慕毅瑾见如月一脸哭腔样,也不知什么事,便问道“何事如此慌张?”
如月刚因为盼天盼地终于盼到要找的人一时竟然有些无与伦比了“不……不好了。主……子的……”
如月说一半竟已经大哭起来。慕毅瑾见她如此再加上她那声“主子”,脑袋一热,迈起大步就往太子府赶。
太子府的人已经混乱起来。慕毅瑾看着云思兰的房间埋没在大火中,曾经的记忆全部涌入大脑。熊熊的烈火似乎烧不尽般不断吞噬着这儿的一切。
“衣服!衣服!”突然如月大声哭喊着“太子,求求你,主子心爱的衣服在里面!求求你……”如月突然跪在慕毅瑾前面,边哭边乞求着。想到云思兰当初一直都没舍得穿的运动服,还有没有送
出手的衣服就要被大火吞噬,如月实在不能眼睁睁看着那些主子视为宝物的衣服就这样消失。
“如月,你说清除。什么衣服?说清除”慕毅瑾一直很关照如月,毕竟她是云思兰贴心的丫鬟。想要拉起跪着的如月,可是如月似乎并不打算起来。

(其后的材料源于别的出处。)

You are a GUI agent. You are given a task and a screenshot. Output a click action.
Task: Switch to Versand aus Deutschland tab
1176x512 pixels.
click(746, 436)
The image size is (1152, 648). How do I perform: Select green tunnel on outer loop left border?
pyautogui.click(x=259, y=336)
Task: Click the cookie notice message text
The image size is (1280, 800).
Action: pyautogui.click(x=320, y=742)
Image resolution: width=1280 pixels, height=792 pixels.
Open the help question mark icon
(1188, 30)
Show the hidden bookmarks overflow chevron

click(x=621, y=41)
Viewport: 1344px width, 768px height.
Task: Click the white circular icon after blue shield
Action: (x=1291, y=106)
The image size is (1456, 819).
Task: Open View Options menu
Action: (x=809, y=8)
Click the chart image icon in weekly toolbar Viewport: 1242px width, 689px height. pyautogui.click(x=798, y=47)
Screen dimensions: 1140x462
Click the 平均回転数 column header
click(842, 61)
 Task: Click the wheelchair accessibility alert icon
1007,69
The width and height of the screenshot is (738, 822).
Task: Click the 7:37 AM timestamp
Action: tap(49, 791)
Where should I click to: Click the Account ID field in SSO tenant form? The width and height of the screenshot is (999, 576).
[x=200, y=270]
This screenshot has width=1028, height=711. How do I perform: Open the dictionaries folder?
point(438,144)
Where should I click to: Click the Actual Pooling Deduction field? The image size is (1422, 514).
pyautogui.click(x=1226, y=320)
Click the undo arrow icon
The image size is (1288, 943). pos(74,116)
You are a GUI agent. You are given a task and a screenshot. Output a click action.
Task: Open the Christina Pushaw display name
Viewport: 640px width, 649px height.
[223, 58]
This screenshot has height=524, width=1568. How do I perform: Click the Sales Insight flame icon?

“主子……主子一直珍爱的衣服在里面!怎么办啊……”如月哭喊着。
慕毅瑾送来如月,拦住了正从旁边端着水准备救火的太监。接过他手上的水盆就往自己身上倒。顿时水如瀑布般从他的头顶往下冲。整个人立刻便湿透。没有顾及旁边人的惊异表情,慕毅瑾
甩掉木盆便往已经烧的“咔咔”作响的房间去。
“太子爷!不要进入啊!”后面反应快的人立刻呼叫起来“快叫太医!快去叫太医!”
如月趴在地上长着大嘴看着都快烧的不成样的房间,脸上已经不知道是自己的泪水还是刚才溅到脸上的水不断的往地上滴水。周围的人仍旧匆忙的继续救火,脸上算是惊慌。还有几个宫女跪
在一边不断擦拭着脸上的泪水,也不知是为了还没回的主子哭还是为了什么。
站在远处的静宁,像似得逞的在笑,但是眼神里又有许多哀愁。
这世界,总有那么几个人会因为一时的冲动而迷失自己,但是当清醒过来时,哀愁失落感便占据全身,发现,自己的行为仍旧改变不了什么。
绑架17
“你会来吗?”云思兰默默地看着手机的玉佩。蓝恋?我似乎到现在都没搞清楚它的来历。
“云姑娘,吃点东西吧。”红粉拿了一些干粮进来。
云思兰苦笑一声,他怎么会来呢。收起了玉佩,有些艰难的往前移了下。一大早自己就在轿子里,也不知道这不停幌着的轿子要去哪里。而且她的腿还被绳子系着在,是怕她自己逃跑吗?可
笑,她一个什么武功都不会的弱女子怎么可能对的过轿子外面好几个都会武功的大男人。不过,昨天晚上倒下去时还以为自己死了,没想到还可以看到今天的太阳,是不是要感激下雪凌寒留
我一条性命呢?
“云姑娘,你也不要生爷的气”红粉有些为难的说着,还不忘帮我柔下有些麻的小腿“只是怕你……怕……”红粉又不好把逃跑二字说出来。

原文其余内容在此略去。